木村容疑者が「れいにゃ」としてツイッター上にアップしていた料金表によると、さまざまなパターンで自撮りしたわいせつ動画などを、3000~4000円で販売していたとみられる。動画だけでなく、使用済み下着や履き古した靴、ボトル入り唾液なども販売していたようだ。木村容疑者の活動をチェックしていたという男性が語る。
「れいにゃは2年ほど前から、動画から所持品までまめに販売していました。DMのレスポンスも早く、動画以外の物品の受け渡しはレターパックでキレイに梱包されていた。フォロワーのコスプレのリクエストにも応じ、人気も高かっただけに、警察に目をつけられたのかなという印象です」
今回の事件で逮捕された5人のうち、木村容疑者を含む2人が会社員。報道によると、木村容疑者の稼ぎは約2年間総額170万円ほどで、「会社の給料だけではお金が足りなかった」と供述しているという。捕まる前には、〈皆さんのおかげで運転免許取りに行けるのも同然です、、〉ともツイートしている。
摘発された5人のうちの1人である岡本菜々容疑者(26・無職)は警察の調べに対し「一番てっとり早く、自宅でできるから自分を撮影した」と話していた。自宅を訪問すると、母親は「本当に私、わからないんです。全くわからなくて、突然のことだったから……」と困惑した様子で口をつぐむばかりだった。
PayPay流通で増加
今回の事件は氷山の一角で、こうした素人のわいせつ動画の販売は、ツイッター上で密かに広まっている。実際に購入した経験のある男性(48)はわいせつ動画を販売する女性と話したこともあるという。
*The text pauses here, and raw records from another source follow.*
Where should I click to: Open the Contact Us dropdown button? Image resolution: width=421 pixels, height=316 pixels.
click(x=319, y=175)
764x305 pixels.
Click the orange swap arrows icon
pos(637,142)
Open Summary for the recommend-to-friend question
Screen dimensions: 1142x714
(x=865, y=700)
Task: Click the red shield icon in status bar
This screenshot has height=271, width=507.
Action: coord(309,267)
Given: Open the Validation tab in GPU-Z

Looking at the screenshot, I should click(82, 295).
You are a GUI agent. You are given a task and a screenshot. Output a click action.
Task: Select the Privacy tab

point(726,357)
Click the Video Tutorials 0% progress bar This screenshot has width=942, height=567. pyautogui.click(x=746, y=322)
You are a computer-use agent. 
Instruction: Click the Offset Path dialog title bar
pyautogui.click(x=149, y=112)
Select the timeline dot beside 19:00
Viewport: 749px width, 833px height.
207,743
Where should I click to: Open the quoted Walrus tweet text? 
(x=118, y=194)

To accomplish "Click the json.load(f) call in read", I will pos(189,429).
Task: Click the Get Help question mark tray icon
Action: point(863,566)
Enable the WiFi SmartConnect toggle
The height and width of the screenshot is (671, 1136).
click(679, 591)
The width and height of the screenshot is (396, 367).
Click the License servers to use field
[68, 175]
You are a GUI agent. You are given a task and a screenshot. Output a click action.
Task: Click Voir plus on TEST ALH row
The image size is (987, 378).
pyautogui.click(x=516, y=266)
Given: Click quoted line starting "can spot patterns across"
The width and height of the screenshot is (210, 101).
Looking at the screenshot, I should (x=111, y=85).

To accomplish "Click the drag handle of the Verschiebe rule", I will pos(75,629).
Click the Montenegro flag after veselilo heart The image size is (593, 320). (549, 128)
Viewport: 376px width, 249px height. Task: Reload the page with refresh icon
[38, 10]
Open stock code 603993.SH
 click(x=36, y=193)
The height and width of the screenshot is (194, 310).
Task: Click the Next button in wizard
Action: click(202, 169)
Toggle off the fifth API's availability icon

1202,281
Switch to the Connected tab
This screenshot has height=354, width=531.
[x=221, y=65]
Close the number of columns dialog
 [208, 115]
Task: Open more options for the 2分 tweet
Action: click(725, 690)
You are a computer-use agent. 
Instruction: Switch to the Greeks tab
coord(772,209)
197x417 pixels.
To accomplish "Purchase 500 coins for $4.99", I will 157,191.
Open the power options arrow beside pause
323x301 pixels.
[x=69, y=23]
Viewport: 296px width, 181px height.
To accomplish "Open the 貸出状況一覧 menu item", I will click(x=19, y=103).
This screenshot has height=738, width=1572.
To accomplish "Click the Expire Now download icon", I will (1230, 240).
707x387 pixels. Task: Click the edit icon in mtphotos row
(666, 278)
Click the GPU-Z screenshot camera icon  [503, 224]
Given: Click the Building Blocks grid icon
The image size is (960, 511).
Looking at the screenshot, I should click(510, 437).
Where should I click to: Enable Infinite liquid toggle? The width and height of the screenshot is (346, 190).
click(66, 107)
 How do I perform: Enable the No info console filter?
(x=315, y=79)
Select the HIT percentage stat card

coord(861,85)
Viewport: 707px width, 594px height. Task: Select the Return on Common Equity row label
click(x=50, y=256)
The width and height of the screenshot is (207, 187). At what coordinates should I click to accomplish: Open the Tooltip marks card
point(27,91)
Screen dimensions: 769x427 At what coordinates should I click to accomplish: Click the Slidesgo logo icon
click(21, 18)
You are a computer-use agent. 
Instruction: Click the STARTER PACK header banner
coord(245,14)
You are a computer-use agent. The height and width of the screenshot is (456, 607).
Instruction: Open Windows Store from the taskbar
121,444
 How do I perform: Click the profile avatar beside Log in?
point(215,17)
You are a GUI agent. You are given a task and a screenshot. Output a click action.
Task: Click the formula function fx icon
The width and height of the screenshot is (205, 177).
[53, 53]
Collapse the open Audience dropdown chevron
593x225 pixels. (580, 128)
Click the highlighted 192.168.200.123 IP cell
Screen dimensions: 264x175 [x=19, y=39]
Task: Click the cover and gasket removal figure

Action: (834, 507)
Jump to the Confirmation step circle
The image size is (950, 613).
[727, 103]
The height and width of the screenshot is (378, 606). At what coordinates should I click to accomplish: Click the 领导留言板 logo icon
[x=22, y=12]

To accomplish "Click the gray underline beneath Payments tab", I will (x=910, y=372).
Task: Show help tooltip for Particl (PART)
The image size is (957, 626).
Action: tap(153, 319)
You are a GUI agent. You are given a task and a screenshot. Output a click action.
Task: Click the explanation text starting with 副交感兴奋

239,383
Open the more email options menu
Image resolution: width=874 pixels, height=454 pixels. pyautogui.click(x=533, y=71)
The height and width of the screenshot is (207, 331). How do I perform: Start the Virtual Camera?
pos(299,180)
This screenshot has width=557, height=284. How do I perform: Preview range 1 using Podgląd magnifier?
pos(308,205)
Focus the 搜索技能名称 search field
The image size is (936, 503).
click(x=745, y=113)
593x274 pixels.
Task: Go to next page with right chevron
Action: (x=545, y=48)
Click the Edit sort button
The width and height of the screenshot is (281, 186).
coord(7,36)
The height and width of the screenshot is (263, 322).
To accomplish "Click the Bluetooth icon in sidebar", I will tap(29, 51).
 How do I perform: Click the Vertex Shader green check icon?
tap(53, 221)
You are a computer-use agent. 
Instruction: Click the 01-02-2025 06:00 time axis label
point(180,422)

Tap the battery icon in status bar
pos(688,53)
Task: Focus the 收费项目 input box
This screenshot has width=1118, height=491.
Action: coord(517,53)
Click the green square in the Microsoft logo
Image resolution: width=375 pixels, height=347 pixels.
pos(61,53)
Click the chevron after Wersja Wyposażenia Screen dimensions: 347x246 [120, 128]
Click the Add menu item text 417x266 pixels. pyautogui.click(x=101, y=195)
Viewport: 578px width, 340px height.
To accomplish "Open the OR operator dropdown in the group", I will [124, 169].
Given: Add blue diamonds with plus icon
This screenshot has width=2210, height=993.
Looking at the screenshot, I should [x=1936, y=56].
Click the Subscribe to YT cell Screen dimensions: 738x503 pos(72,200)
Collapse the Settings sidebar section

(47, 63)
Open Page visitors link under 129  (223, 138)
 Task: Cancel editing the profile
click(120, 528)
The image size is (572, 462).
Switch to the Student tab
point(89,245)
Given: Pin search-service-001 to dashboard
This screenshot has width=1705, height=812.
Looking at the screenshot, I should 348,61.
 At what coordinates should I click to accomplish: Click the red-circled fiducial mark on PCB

「動画を購入してから『会いたい』と伝えると、『電話なら』ということでインスタグラムの通話で話をしました。女性は高卒で、札幌では求人も少ないと。自宅でお金を稼げる方法を考えていたところ、友人からSNSでの動画販売を勧められたと話していました。れいにゃの逮捕以後、ツイッター上からは同様のアカウントが一気に消えましたね」
本誌・週刊ポストはこれまでにも、有料会員制サイトなどで素人女性がこうした動画を販売している実態を取り上げてきた。ファンサイトにわいせつ動画を投稿していた女性は月に100万円を稼ぐこともザラだというが、それに比べると木村容疑者の「2年で170万円」という収入はそれほどの金額ではない。
素人のアダルト動画販売に詳しいライターの河合桃子氏はこう言う。
「正規の動画配信サイトと違い、ツイッターでの販売は契約をしたり口座を登録したりする必要がなく、撮って出しですぐに売れて、うまくいけばその日に送金を受けられる。PayPayが流通して以降、この手法で動画を販売する素人女性は増えました。サイトを介さないので無修正の動画を送ることができるのも、一定の購入者がいる理由でしょう」
グラディアトル法律事務所の若林翔弁護士は、「無修正動画の頒布は、逮捕の直接的な原因になる」と話す。
「逮捕容疑は『わいせつ電磁的記録等送信頒布』。『わいせつ』の基準はあいまいですが、無修正であることが逮捕のひとつの基準とされている。
一方で、無修正動画のダウンロードや所持については、刑法に処罰規定はない。ダウンロードした動画を他人に見せるためにアップロードするのは避けましょう」
安易な小遣い稼ぎで始めたわいせつ動画販売。その代償は極めて大きかったと言える。